=== What is required ===
Retype all of the entries precisely.

=== Source data ===
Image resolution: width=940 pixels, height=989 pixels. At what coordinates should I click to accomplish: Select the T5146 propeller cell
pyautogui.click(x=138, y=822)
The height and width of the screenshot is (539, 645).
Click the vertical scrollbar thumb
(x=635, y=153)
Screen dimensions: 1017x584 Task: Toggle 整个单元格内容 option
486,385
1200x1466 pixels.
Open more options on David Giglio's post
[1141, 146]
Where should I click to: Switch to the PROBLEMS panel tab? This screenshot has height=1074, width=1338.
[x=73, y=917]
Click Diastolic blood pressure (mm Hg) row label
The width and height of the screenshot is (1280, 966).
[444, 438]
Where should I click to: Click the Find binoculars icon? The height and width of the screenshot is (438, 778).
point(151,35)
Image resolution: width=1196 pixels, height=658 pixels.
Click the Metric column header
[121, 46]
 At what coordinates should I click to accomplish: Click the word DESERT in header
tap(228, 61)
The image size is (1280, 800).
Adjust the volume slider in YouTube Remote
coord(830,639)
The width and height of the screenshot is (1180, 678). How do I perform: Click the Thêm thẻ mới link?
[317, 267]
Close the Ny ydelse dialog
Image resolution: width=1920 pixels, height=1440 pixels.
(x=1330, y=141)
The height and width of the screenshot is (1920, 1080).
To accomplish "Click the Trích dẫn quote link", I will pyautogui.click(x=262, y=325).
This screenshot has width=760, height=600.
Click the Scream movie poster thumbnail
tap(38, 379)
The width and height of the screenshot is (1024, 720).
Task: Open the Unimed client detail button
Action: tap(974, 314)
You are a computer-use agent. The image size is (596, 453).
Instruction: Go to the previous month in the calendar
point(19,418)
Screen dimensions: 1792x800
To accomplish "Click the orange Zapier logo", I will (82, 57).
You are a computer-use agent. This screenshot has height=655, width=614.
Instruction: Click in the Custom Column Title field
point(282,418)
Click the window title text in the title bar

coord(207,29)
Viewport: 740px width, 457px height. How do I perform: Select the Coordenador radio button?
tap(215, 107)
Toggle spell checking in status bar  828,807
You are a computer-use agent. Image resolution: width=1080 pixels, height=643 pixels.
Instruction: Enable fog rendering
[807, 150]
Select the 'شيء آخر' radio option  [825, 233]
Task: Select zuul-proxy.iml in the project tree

=== The answer ===
Image resolution: width=940 pixels, height=989 pixels. At what coordinates should I click to accomplish: Select the T5146 propeller cell
pyautogui.click(x=138, y=822)
The height and width of the screenshot is (539, 645).
Click the vertical scrollbar thumb
(x=635, y=153)
Screen dimensions: 1017x584 Task: Toggle 整个单元格内容 option
486,385
1200x1466 pixels.
Open more options on David Giglio's post
[1141, 146]
Where should I click to: Switch to the PROBLEMS panel tab? This screenshot has height=1074, width=1338.
[x=73, y=917]
Click Diastolic blood pressure (mm Hg) row label
The width and height of the screenshot is (1280, 966).
[444, 438]
Where should I click to: Click the Find binoculars icon? The height and width of the screenshot is (438, 778).
point(151,35)
Image resolution: width=1196 pixels, height=658 pixels.
Click the Metric column header
[121, 46]
 At what coordinates should I click to accomplish: Click the word DESERT in header
tap(228, 61)
The image size is (1280, 800).
Adjust the volume slider in YouTube Remote
coord(830,639)
The width and height of the screenshot is (1180, 678). How do I perform: Click the Thêm thẻ mới link?
[317, 267]
Close the Ny ydelse dialog
Image resolution: width=1920 pixels, height=1440 pixels.
(x=1330, y=141)
The height and width of the screenshot is (1920, 1080).
To accomplish "Click the Trích dẫn quote link", I will pyautogui.click(x=262, y=325).
This screenshot has width=760, height=600.
Click the Scream movie poster thumbnail
tap(38, 379)
The width and height of the screenshot is (1024, 720).
Task: Open the Unimed client detail button
Action: tap(974, 314)
You are a computer-use agent. The image size is (596, 453).
Instruction: Go to the previous month in the calendar
point(19,418)
Screen dimensions: 1792x800
To accomplish "Click the orange Zapier logo", I will (82, 57).
You are a computer-use agent. This screenshot has height=655, width=614.
Instruction: Click in the Custom Column Title field
point(282,418)
Click the window title text in the title bar

coord(207,29)
Viewport: 740px width, 457px height. How do I perform: Select the Coordenador radio button?
tap(215, 107)
Toggle spell checking in status bar  828,807
You are a computer-use agent. Image resolution: width=1080 pixels, height=643 pixels.
Instruction: Enable fog rendering
[807, 150]
Select the 'شيء آخر' radio option  [825, 233]
Task: Select zuul-proxy.iml in the project tree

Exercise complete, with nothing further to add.